A lexer is a quite self-contained piece of code and it ought to be simple to
unit test. Probably just as easy or even easier to write a proper test than to
manually verify the behavior once in a running IDE. To make this as easy as
possible, there should be a test framework in the Lexer API which particular
language lexers can reuse. For example,
assertLex(HTMLLanguage.description(), /*some config maybe*/...,
"[BLOCK_COMMENT]<!-- ... -->[WS]\n" +
The assertLex method would strip out any recognized token IDs inside square
brackets, parse the remaining text, and verify that its tokenization follows the
specified sequence. (Of course you could extend this to check information about
embedded languages, etc.) The idea is to make the unit tests as short, readable,
and intuitive as possible.
Currently there is only a support for randomized testing in
org.netbeans.lib.lexer.test.TestRandomModify that allows to specify the
probability for specific chars and strings but it only compares the
incrementally updated token list with a batch lexed one. It does not check the
proper identity of the individual tokens.

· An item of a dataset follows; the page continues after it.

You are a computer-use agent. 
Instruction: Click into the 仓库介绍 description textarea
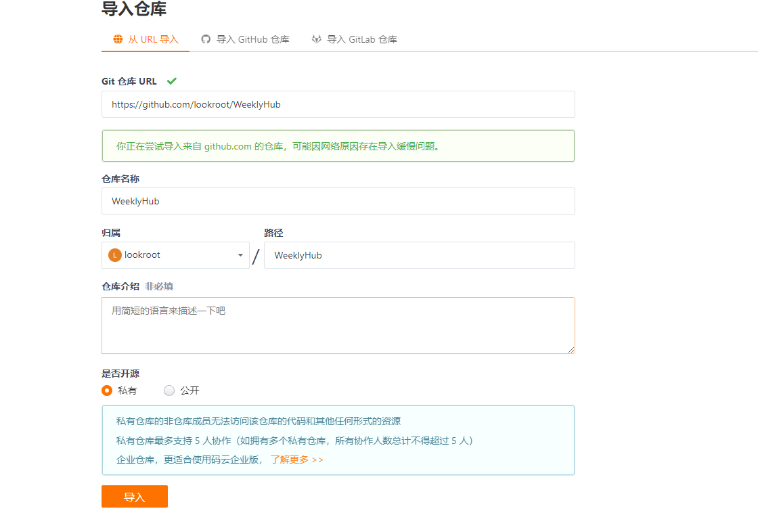[338, 325]
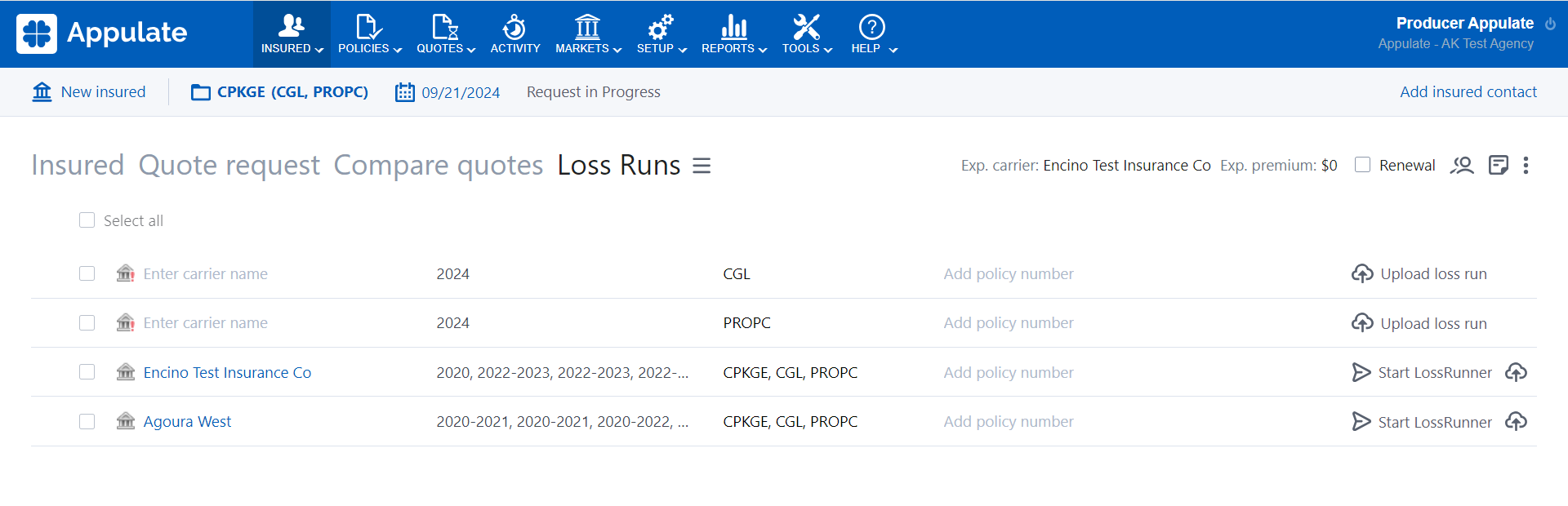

It's true that with the declarative stuff the tests like e.g. JavaLexerBatchTest
could become more terse and could be written more quickly so I like this idea.
Some time ago I've made LexerTestUtilities.checkTokenDump() that gets an input
file as parameter and produces a text output describing the created tokens from
the input (please see the javadoc of the method). The output is written to a
file in the same directory with "tokens.txt" appended if such file does not
exist yet and the test fails notifying the user that the file was created (user
should check whether the produced tokens match expectations). If the output file
already exists its content is compared against the produced output and the test
would fail if the contents would not be exactly the same.
As I was coding it I have added some features like multiple inputs (virtual
EOFs), test naming and special chars. I'm using extra lines for control
sequences and interleave the directives with dots to distinguish them from
regular input. The input specification could be rewritten to xml if desirable.
Please see in lexer: TokenDumpTest, TokenDumpTestFile.txt (for control
directives) and in java/lexer: JavaTokenDumpTest and testInput.java.txt and
testInput.java.txt.tokens.txt for using it to test java lexer correctness.
If this would suffice I would then close this issue.